Rollenkonflikte

Bevor ich Pfarrerin auf dem platten Land wurde war ich Vikarin in einer Stadt. Kirchenmusikalisch liegt in dieser Stadt das Gewicht eher im klassischen Bereich, qualitativ hochwertig – für mich nur eher uninteressant. Damit ich mein Rockstar-Ich (das gibt es nämlich auch noch) dennoch nicht vernachlässigen musste und neben der Arbeit in der Gemeinde ein weltlicher Bezug gesichert war, gründete ich mit ein paar lieben Leuten einen Chor. Einen Kneipen-Chor. Ziel der Sache: entspannt üben und singen und in Kneipen auftreten. Und dabei Bier trinken. Sowohl beim Üben als auch in der Kneipe, aber das ist ja selbstverständlich. Für meine erste Stelle als Pfarrerin auf dem platten Land musste ich diesen Chor leider zurücklassen. Die Mittwochabende in der  Runde fehlen mir doch sehr, nicht nur der Musik wegen, auch wegen der Leute.

In dieser Gemeinde gibt es auch einen Chor. Durchschnittsalter 70. Zwei Männer. 15 Frauen.  Es gibt einen Chorleiter, der immer Montags kommt und dann werden ganz klassisch Kirchenlieder gesungen. Aus dem Kneipenchor bin ich mehr Pop und Indie-Musik (Coldplay! Metronomy! Fleet Foxes!) gewöhnt, aber was solls. Für die Leute hier im Ort ist das super nett, die freuen sich wenn der junge Mann (der Stefan, 43?) kommt und ihnen ein bisschen einheizt. Und ich bin dabei und freue mich auch. Vor allem wenn ich Parallelen zwischen dem Gemeindechor und meinem geliebten Kneipenchor entdecke. Es ist vollkommen altersunabhängig, bei einer Chorprobe wird dazwischengequatscht und rumgegackert was das Zeug hält. Auch wenn kein Bier im Spiel ist. Manchmal bemitleide ich Stefan, wenn er erfolglos und wild gestikulierend versucht Ruhe in den wilden Haufen zu bekommen und erinnere mich milde lächelnd an meine Zeit als Chorleiterin.

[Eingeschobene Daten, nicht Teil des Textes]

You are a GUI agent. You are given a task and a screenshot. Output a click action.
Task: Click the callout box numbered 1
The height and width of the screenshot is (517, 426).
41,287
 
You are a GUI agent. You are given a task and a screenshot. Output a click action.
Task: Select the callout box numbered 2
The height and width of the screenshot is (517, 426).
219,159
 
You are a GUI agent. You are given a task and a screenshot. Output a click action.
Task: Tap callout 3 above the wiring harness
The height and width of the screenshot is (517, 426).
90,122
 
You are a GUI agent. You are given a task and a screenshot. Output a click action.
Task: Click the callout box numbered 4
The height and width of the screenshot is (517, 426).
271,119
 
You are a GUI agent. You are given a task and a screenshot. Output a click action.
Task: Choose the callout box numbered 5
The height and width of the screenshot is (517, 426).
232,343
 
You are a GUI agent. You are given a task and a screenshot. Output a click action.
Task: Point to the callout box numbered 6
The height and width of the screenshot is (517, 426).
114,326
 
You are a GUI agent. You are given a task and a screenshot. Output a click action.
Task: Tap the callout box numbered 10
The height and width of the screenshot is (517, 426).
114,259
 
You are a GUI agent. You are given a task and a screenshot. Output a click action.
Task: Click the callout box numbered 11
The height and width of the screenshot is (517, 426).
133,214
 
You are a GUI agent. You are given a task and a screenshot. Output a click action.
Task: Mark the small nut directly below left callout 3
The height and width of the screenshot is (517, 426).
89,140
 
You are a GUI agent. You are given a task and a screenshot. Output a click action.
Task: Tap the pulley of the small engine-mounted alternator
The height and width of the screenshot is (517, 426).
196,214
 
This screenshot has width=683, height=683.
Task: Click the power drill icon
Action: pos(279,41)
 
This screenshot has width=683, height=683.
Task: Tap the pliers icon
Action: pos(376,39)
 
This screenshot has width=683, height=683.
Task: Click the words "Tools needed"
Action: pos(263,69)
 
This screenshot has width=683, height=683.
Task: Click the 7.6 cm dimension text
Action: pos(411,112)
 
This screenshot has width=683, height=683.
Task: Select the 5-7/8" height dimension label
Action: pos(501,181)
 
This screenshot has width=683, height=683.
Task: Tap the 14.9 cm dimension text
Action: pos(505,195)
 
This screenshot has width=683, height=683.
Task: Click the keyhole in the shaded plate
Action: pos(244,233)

Heute war Stefan aber verhindert und deshalb bin ich spontan eingesprungen. Die Kombination aus meinem Gitarrenbaby und einer sangesfreudigen Meute bewirkte ein erstaunliches Flashback in mir. Plötzlich war ich nicht etwa Pfarrerin, nein – ich war Chorleiterin. Aber auch nicht etwa die Chorleiterin vom Gemeindechor, nee nee, ich leitete den Gemeindechor wie den Kneipenchor. Ohne Bier. Aber mit genau der gleichen Stimmung. Von wegen Pfarrerin und gewählte Sprache und ich bin jetzt mal souverän. Pustekuchen. So viele dumme Sprüche hab ich seit Langem nicht mehr geklopft, meine Güte („Haben Sie Bock auf Taizé?“). Nun ja, die junge wilde Pfarrerin eben, die vielleicht doch besser hätte Rockstar werden sollen, wer weiß.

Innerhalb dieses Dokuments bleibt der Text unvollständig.